Vamos trazer primeiramente um fato: a maioria dos projetos de IGA ou de PAM não nasce porque a organização decidiu evoluir sua maturidade de segurança. Eles normalmente aparecem por dois motivos muito claros: atendimento a uma exigência regulatória ou reação a um incidente de segurança. Alguém auditou, alguém perguntou quem tem acesso a quê, ou pior, alguém entrou onde não deveria.

A partir daí o projeto chega na mesa da diretoria. E quem já participou desse momento sabe o que acontece. Quando olhamos as soluções do mercado, os custos são altos, as implementações são complexas e rapidamente surge a pergunta que todo executivo faz: qual é o ROI disso?

E aqui está a primeira verdade desconfortável. Projetos de identidade raramente se pagam olhando apenas para eficiência financeira. Em alguns casos conseguimos falar em redução de esforço operacional ou redução de contas privilegiadas, mas o verdadeiro objetivo é outro: reduzir risco. Reduzir fraude, reduzir vazamento de informação sensível e reduzir o abuso de identidades privilegiadas.

O problema é que quando a implementação começa, a realidade aparece. O ambiente é grande demais, existem sistemas demais, integrações demais, exceções demais. Então o projeto precisa fazer escolhas. E essas escolhas criam o que eu gosto de chamar de zona cinzenta da identidade.

Nunca vi um projeto de IGA automatizar 100% do ambiente. Quase sempre ele cobre uma parcela dos sistemas. Muitas vezes os considerados “críticos”. O resto continua no processo manual, dependendo de e-mail, planilha, ITSM, muitos recursos, não executam revisões de acesso ou boa vontade de alguém aprovar ou remover acesso(Olha as contas órfãs ai!!!).

Imagine o primeiro cenário. Uma empresa possui 100 sistemas. O BIA define que apenas 10 são críticos. São esses que entram no projeto de governança de acesso. Os outros 90 permanecem fora. A pergunta é simples: eles realmente não são críticos ou apenas ainda não foram explorados por um atacante?

Agora pense em outro cenário comum.
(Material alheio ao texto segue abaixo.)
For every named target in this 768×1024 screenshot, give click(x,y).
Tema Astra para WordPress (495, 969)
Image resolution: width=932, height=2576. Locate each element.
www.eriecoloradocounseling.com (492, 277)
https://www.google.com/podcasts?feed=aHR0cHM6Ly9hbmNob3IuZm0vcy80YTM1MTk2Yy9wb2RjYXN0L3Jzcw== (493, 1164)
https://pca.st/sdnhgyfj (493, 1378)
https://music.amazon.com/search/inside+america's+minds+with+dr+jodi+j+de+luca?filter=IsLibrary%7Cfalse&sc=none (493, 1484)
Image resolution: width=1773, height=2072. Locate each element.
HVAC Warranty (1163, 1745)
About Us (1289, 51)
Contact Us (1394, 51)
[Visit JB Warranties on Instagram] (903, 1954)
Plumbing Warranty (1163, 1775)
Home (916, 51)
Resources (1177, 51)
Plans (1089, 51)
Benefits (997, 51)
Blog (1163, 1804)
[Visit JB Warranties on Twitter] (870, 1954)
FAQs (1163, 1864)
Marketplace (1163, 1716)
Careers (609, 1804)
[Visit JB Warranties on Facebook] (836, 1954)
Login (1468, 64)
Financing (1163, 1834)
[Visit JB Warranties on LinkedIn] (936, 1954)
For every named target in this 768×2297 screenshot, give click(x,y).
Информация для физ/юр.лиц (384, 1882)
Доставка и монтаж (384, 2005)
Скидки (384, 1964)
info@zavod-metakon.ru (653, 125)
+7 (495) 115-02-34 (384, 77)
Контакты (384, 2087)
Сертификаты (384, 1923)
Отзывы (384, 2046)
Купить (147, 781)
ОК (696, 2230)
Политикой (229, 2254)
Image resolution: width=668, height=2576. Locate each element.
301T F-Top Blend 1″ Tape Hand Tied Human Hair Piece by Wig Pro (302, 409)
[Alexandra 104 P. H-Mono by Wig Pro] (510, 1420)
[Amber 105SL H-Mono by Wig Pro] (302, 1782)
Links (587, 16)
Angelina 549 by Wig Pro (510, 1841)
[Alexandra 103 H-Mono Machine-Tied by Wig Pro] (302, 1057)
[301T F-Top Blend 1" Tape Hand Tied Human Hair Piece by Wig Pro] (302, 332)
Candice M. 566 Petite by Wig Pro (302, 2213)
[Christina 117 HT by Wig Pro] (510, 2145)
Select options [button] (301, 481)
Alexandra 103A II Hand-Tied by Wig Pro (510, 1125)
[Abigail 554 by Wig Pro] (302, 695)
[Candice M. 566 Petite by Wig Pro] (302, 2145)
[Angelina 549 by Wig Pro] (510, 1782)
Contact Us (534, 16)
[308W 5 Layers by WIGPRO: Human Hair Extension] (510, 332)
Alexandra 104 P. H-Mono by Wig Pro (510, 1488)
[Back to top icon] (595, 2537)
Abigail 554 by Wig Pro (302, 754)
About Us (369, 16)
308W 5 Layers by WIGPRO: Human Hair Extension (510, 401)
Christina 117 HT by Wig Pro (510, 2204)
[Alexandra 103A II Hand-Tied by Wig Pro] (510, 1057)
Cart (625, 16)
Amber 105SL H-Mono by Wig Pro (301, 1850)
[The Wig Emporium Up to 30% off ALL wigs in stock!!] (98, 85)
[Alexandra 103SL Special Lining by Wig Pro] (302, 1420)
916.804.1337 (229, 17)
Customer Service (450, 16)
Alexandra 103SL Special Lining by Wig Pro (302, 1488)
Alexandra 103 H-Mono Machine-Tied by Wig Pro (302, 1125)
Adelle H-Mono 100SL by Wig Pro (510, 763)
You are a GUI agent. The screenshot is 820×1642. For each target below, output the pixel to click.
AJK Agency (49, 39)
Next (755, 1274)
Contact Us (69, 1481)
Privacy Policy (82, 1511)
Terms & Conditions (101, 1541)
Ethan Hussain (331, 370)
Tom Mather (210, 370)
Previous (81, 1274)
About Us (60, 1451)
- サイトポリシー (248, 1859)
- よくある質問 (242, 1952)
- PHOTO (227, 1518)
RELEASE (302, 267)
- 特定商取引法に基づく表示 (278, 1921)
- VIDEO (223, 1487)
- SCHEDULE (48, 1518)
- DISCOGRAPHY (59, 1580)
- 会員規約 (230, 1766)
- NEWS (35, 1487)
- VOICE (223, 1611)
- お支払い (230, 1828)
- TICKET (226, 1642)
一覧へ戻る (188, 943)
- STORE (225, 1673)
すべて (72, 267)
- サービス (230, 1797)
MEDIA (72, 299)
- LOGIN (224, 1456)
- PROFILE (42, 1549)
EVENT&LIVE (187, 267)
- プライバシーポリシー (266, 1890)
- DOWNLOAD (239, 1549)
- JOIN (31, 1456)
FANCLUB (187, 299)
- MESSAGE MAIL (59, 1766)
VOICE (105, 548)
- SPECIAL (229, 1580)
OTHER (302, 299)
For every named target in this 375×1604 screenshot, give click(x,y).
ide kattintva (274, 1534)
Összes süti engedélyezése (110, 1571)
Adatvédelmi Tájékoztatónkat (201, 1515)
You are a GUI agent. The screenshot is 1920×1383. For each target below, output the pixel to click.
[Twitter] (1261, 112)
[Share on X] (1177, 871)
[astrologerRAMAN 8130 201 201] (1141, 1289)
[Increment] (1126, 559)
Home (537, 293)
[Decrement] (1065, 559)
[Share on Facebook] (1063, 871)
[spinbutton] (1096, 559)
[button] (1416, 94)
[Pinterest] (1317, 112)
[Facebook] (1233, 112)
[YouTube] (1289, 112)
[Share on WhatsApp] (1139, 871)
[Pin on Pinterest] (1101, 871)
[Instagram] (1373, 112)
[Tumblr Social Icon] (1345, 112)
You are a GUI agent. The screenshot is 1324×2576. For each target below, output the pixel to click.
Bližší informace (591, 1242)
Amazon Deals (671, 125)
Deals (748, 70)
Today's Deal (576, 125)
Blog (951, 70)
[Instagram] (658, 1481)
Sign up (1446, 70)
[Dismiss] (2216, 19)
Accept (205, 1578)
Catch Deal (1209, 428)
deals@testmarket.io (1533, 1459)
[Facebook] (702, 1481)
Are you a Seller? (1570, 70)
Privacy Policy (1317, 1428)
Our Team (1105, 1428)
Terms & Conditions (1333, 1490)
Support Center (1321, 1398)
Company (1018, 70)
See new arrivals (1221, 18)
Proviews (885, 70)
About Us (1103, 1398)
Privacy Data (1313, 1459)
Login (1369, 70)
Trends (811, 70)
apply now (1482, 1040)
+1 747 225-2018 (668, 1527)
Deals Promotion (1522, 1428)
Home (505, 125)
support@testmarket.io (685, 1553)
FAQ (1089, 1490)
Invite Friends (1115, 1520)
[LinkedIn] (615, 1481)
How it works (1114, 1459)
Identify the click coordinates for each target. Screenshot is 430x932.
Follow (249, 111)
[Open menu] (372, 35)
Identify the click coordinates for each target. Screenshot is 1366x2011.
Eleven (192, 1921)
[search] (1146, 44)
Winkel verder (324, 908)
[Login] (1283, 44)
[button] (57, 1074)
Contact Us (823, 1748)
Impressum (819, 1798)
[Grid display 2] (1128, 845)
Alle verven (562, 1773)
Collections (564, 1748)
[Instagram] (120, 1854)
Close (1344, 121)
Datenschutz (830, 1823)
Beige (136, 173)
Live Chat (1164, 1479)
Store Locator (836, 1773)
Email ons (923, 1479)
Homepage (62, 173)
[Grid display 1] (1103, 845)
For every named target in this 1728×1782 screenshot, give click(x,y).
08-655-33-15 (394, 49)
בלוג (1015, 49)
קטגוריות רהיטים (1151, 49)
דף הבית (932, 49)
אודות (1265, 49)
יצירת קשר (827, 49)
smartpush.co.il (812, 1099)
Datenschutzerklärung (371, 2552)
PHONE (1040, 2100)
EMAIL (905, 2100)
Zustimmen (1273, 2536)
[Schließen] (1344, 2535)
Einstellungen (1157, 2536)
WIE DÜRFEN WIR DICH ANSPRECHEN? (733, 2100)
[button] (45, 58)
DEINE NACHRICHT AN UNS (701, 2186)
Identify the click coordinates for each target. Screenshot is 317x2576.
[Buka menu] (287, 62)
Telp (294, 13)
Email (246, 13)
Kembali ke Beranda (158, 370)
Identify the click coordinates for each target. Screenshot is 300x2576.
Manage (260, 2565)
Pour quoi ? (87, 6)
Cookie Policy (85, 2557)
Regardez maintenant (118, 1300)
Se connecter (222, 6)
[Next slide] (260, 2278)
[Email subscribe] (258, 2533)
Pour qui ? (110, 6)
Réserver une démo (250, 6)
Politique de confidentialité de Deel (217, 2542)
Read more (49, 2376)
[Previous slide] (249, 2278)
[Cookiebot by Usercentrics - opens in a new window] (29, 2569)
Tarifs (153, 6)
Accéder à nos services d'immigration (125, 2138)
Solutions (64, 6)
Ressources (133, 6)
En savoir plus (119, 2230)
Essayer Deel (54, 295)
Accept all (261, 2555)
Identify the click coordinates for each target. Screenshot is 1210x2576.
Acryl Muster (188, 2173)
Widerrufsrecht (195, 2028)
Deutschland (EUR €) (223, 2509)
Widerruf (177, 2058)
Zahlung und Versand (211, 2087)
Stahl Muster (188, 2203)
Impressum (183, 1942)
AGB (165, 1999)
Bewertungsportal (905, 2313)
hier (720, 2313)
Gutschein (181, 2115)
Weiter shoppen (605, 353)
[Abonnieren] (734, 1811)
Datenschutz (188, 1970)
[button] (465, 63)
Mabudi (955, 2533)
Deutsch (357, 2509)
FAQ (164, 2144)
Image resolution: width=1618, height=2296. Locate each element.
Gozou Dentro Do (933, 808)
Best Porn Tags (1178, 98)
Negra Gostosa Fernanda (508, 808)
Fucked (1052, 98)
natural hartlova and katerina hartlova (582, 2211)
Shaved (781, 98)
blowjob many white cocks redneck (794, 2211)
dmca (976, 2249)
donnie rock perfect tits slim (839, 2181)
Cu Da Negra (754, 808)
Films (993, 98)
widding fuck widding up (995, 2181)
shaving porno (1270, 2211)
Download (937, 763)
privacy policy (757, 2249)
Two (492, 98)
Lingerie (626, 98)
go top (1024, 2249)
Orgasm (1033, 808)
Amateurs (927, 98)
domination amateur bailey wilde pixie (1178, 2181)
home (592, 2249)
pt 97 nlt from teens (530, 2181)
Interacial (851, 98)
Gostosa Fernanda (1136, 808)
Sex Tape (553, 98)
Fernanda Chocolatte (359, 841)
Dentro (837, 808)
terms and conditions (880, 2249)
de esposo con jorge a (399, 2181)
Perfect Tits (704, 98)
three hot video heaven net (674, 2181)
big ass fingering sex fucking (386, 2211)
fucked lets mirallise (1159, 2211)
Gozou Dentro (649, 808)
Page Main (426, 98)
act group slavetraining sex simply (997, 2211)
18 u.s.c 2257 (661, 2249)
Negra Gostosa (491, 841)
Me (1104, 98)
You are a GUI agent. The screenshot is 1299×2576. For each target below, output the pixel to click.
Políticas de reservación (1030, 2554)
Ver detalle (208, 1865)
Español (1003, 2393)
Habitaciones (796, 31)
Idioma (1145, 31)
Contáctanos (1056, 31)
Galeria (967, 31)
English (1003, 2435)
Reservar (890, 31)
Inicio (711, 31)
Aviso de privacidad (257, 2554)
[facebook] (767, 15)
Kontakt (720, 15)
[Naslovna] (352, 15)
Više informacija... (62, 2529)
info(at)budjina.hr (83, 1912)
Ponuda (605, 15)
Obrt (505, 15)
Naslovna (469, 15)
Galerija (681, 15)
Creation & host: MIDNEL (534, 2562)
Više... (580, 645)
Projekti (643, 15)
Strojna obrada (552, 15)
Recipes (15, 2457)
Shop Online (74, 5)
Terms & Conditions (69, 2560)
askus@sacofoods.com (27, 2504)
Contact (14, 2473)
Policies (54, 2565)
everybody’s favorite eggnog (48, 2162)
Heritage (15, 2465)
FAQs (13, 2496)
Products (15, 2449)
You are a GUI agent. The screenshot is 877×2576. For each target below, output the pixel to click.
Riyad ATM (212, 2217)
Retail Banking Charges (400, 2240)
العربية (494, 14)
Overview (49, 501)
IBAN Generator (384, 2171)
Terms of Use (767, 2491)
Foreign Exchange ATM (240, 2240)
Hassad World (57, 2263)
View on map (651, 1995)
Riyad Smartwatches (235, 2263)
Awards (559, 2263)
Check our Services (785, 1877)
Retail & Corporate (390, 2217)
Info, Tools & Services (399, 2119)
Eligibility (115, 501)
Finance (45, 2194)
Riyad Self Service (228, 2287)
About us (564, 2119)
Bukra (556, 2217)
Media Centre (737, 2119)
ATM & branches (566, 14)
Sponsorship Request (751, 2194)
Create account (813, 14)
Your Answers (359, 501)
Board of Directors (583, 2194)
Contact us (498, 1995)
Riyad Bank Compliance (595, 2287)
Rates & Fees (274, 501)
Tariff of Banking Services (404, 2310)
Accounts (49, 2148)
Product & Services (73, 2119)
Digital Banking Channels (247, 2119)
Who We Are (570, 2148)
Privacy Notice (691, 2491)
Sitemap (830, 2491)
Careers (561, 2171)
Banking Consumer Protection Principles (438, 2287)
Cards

A organização implementa um PAM para proteger acessos ao banco de dados ou aos servidores de produção. Parece correto. Mas os ambientes de homologação, testes ou desenvolvimento ficam de fora. E nesses ambientes, muitas vezes, existem cópias de bases produtivas, dados sensíveis mascarados de forma incompleta ou até credenciais reutilizadas.

É nesse ponto que mora o lado escuro dos projetos de identidade.

Criamos uma ilha de controle que nos dá a sensação de segurança, enquanto uma parte significativa do ambiente continua operando da mesma forma que antes. Automatizamos o que conseguimos justificar no orçamento e deixamos o restante na expectativa de uma fase dois que muitas vezes nunca chega e é mantida manualmente (Devido a custo).

O mercado reforça essa complexidade onde as organizações acabam adotando diversas ferramentas isoladas para resolver partes diferentes do problema de identidade, o que gera sobreposição de funcionalidades, custos elevados e lacunas operacionais entre os controles.

Enquanto isso, o ambiente continua crescendo. Novos sistemas aparecem, integrações surgem, APIs se multiplicam e identidades de máquinas passam a superar em muito, muito e muito o número de usuários humanos, ampliando ainda mais a superfície de ataque se não houver governança adequada.

Então a provocação que sempre deixo é simples.

O verdadeiro desafio de identidade não está apenas em implementar IGA ou PAM. Está em entender até onde vai o seu controle e, principalmente, onde ele termina, porque muitas vezes o risco não está no sistema que você protegeu, ele está exatamente naquele que ficou de fora do projeto.

E no mundo da segurança atualmente, o atacante está entrando pela porta da frente se passando pelo José que é um colaborador, terceiro ou uma identidade não humana.